As previously reported, Path also told creditors that the business was sold on 4 April in a pre-pack deal costing £30,000 to a company called Secured Transport Logistics.
Path added that there was no connection between the purchaser and the directors, shareholders or secured creditors of Strata, or its associates.
Strata Logistics was set up in 2014 and it had contracts with Royal Mail as well as a large supermarket, thought to be Asda, in addition to the “large delivery company” that ultimately closed down.
Path said it reached a peak turnover in 2022 when revenues hit £13.5m.
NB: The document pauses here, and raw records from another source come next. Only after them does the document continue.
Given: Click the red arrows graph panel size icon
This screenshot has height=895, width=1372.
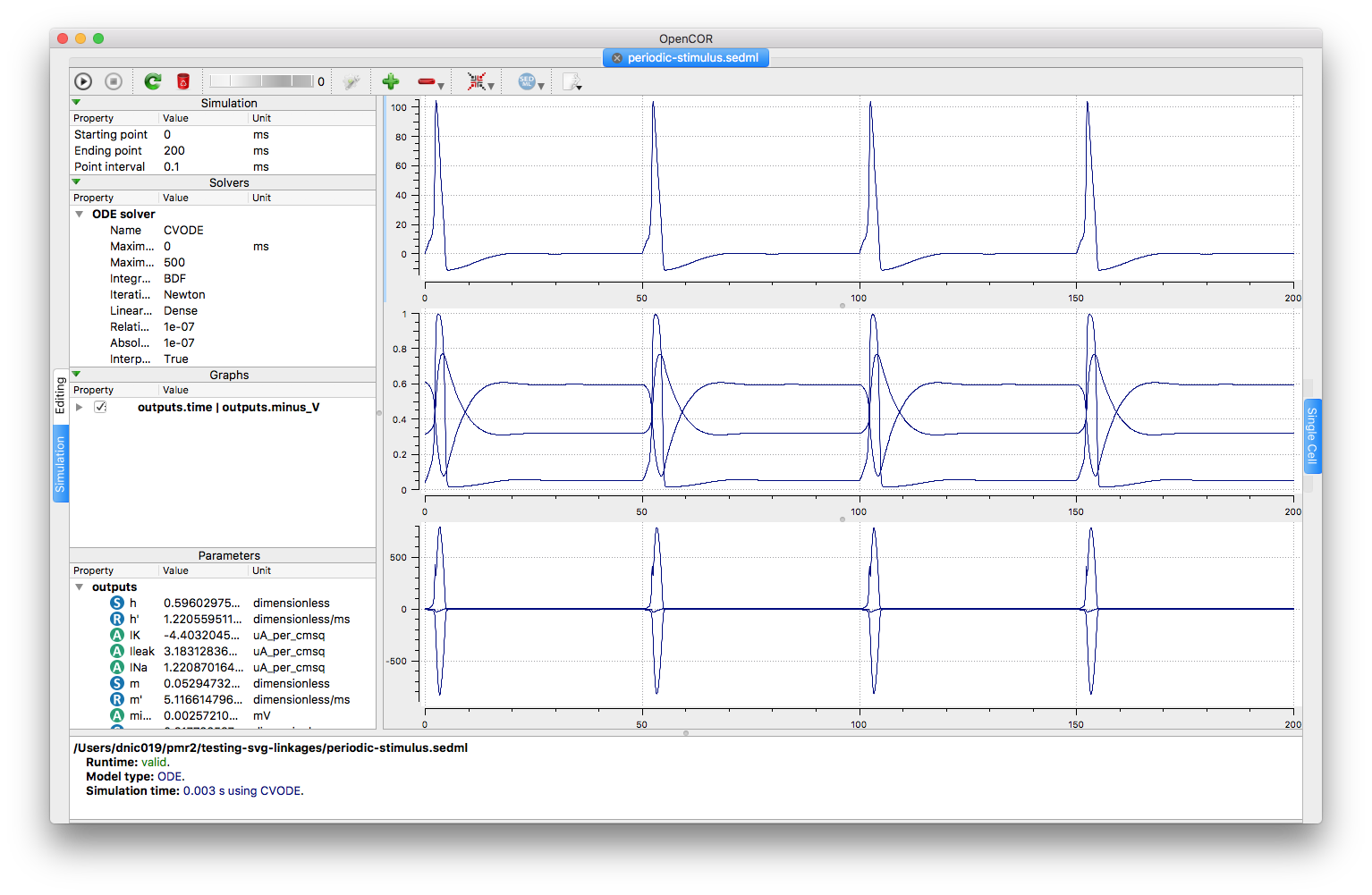Looking at the screenshot, I should pos(477,82).
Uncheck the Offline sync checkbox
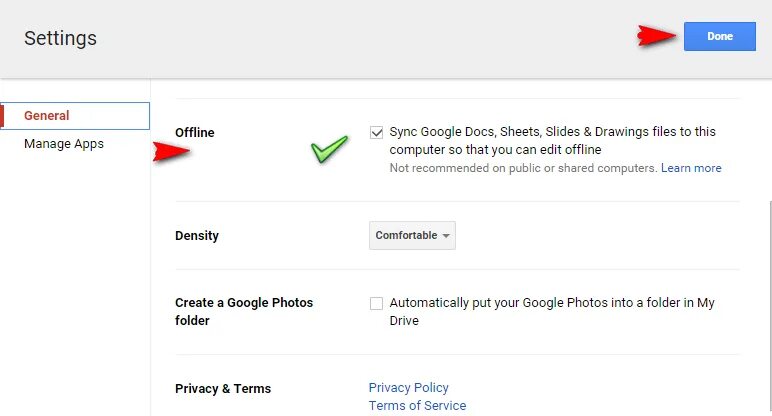 pos(376,132)
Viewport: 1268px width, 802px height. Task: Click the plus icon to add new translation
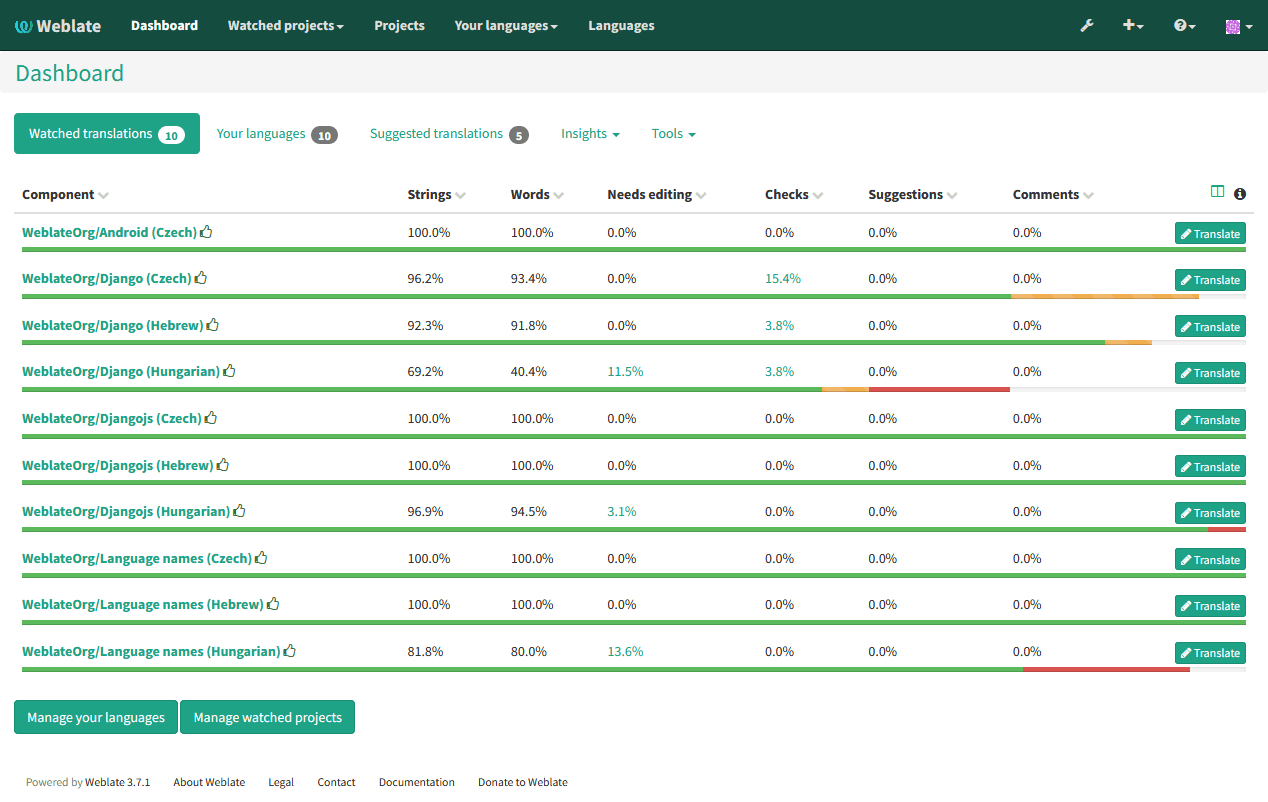coord(1131,25)
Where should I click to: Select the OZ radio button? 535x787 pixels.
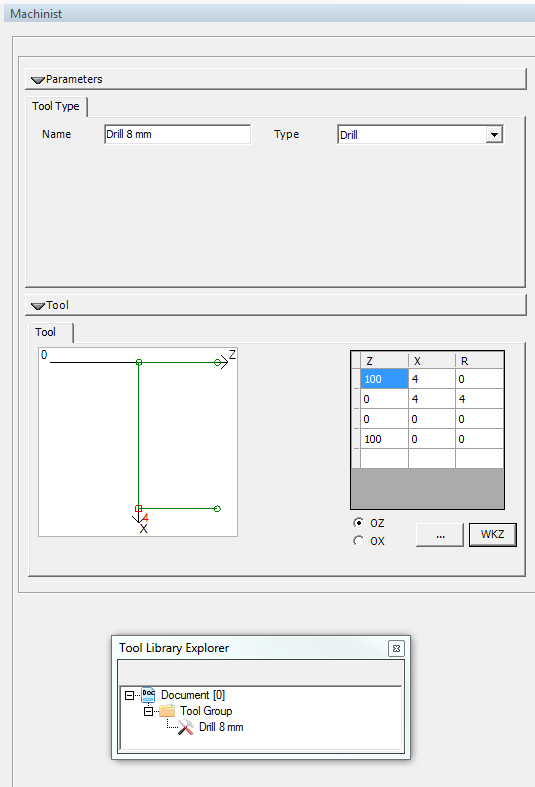(358, 523)
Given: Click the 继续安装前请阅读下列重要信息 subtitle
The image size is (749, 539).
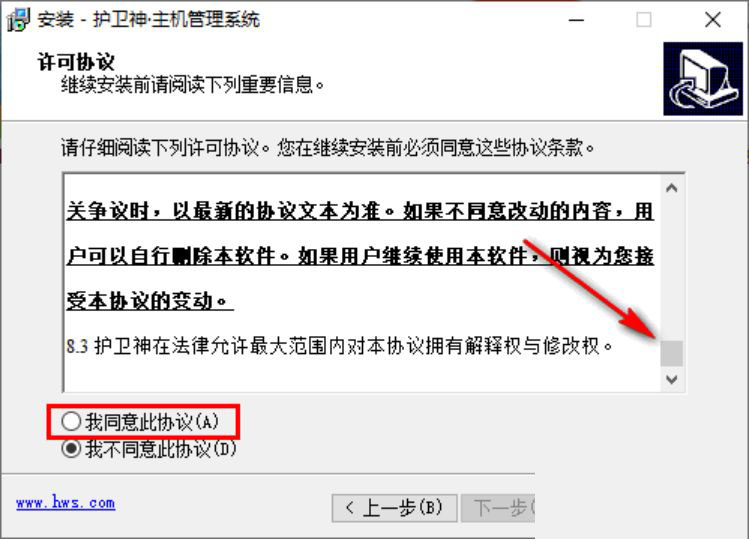Looking at the screenshot, I should 193,85.
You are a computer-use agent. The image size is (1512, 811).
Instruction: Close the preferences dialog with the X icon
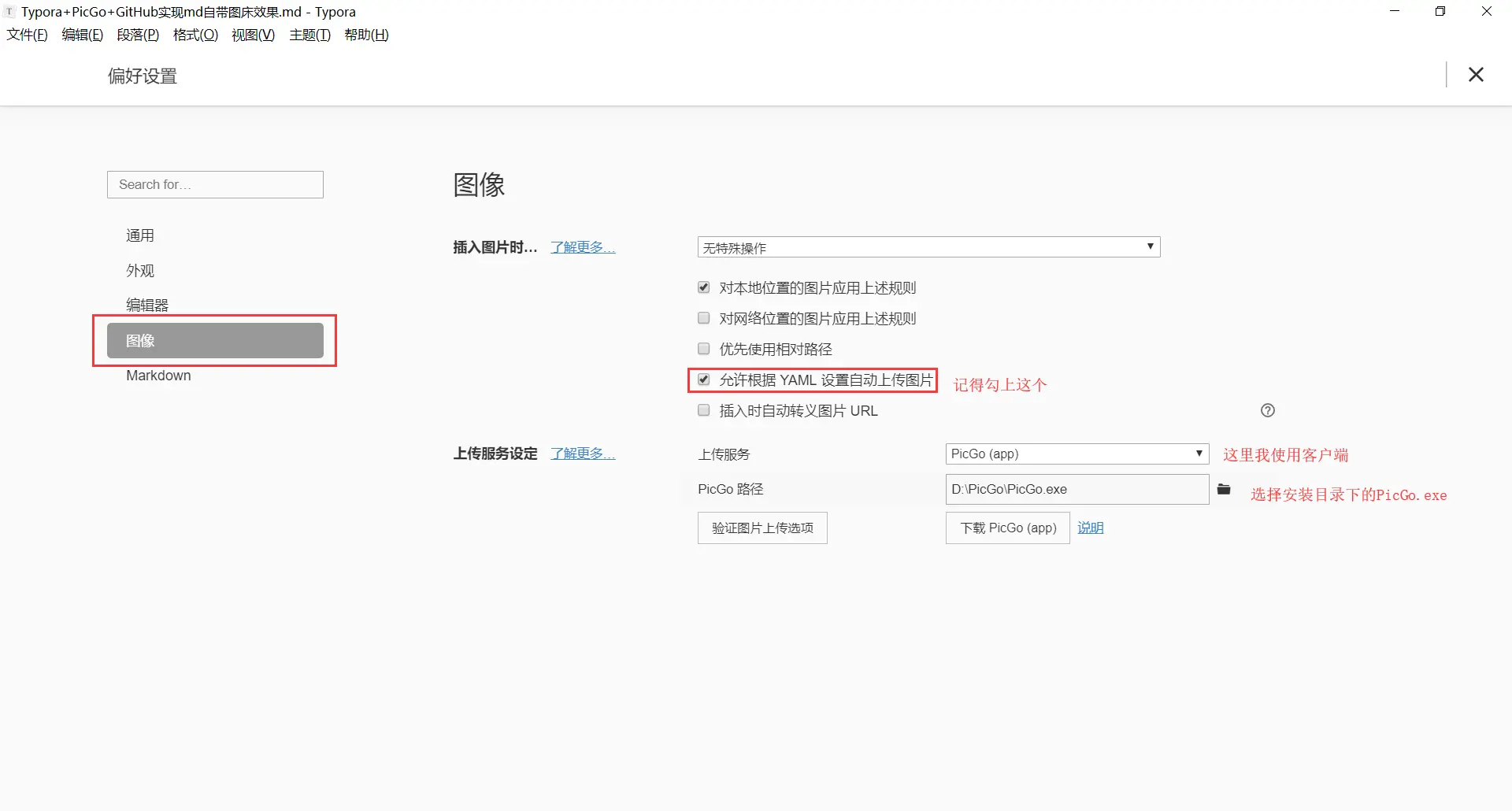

Average contract values ranged from £500,000 to £4m.
In an effort to deal with the bad debt, a connected company called Paul White Holdings repaid a loan of £800,000 in order to assist with cash flow and it attempted to tender for a very large contract with a UK-wide delivery firm.
However, the company was told that this contract would not proceed as early as hoped and, coupled with HM Revenue & Customs launching an investigation into “historical VAT accounting practices” at Strata Logistics, it was forced to seek insolvency advice.
Path said: “The benefits of achieving a pre-packaged sale were the transfer of the employees and the absence of a break in supply of goods and services, which would enable a value to be achieved for goodwill and customer contracts.
“There were six employees who were transferred as part of the sale.”